Musica, ceramica e Faenza, un trittico che funziona e affascina da sempre. Torna per la 14esima edizione la rassegna musicale “In Tempo” dal 21 giugno al 7 settembre al Museo internazionale delle ceramiche e nella chiesa di Santa Maria dell’Angelo; anche quest’anno vediamo la collaborazione tra il Comune, la scuola comunale di musica Giuseppe Sarti, la scuola arti e mestieri Angelo Pescarini e il Mic. Questa edizione ha come fil rouge le musiche degli anni del Premio Faenza, concorso prestigioso nel mondo della ceramica, che dal 1938 racconta la ceramica mondiale internazionale. Il premio è arrivato alla 63esima edizione, ed è una biennale.

La musica che verrà portata quest’anno al Mic attraversa quasi tre secoli di evoluzione sonora, dalla musica classica al klezmer, alla tradizione italiana fino alla contemporanea; oltre ai maestri della scuola Sarti e ad artisti internazionali, vedremo anche giovani talenti emergenti della scuola faentina. La Scuola Sarti educa e prepara generazioni di musicisti faentini; ha tantissimi corsi e tantissime opportunità per chi ama e vuole studiare musica e il canto.

La stagione estiva si apre, come di consuetudine ormai, il 21 giugno con la Festa della Musica, giornata internazionale. Tutti i concerti si terranno nella suggestiva location del Museo delle Ceramiche ma avrà conclusione nella Chiesa di Santa Maria dell’Angelo; i biglietti saranno acquistabili al MIC al prezzo di 7€ l’uno oppure l’abbonamento completo a 60€.

Il 21 giugno alle 18 ci sarà il primo concerto, in cui il Modern Sarti Ensemble ,diretto da Jacopo Rivani e con la voce di Maurizio Amadori, suonerà le musiche di Comitini e sarà accompagnato da spezzoni di Gianni Rodari recitati da Amadori.

Gli eventi successivi saranno il 25 giugno alle 21 con la Sarti Big Band che suonerà le musiche del grande cinema italiano. Il 2 Luglio alle 21 un omaggio alla pace dal duo NIHZ, composto da Sanna va Elst (flauto dolce, registratore e voce) e Bobby Rootveld (chitarra, percussioni e voce), la cui storia familiare è fortemente legata alla musica klezmer (ovvero la musica tradizionale ebraica), il nonno di Bobby fu l’unico sopravvissuto della famiglia della Shoah. Il 9 luglio Andrea Allegrini e Ilaria Costantino suoneranno a 4 mani il pianoforte con una performance che ci mostrerà tutte le sfumature e possibilità dello strumento. Il 16 luglio sempre alle 21 Elena Cornacchia e Federica Bacchi (flauti) e Giorgio Costa (pianoforte) ci faranno fare un viaggio per 3 secoli con alcune delle maggiori opere per flauto e pianoforte; mentre il 23 luglio il trio Pastine, Veronesi e Contaldo propongono un programma di opposti musicali con classici e non.

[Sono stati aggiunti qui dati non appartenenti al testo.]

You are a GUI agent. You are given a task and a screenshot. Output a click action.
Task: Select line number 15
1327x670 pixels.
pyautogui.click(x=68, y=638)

Il 30 luglio, penultimo appuntamento della stagione ci sarà una serata internazionale con il trio Azura, formato da Duncan McDougall (violino), Ye jin Hong (violoncello) e Yanfeng Bai (pianoforte), vincitori del grand prize al 51º Fischoff National Chamber Music Competition in USA, e a seguire Henze, Higdon e Mendelssohn per un evento in collaborazione col Emilia Romagna Festival.

Il gran finale sarà il 7 settembre alle 18 con il concerto per il Made in Italy che si terrà in Santa Maria dell’Angelo dove la Cappella Musicale di San Francesco e l’Ensemble Sarti diretti da Giuliano Amadei e Marco Lo Muscio all’organo, celebreranno la grande musica italiana, da Vivaldi a Corelli, percorrendo secoli di grande musica.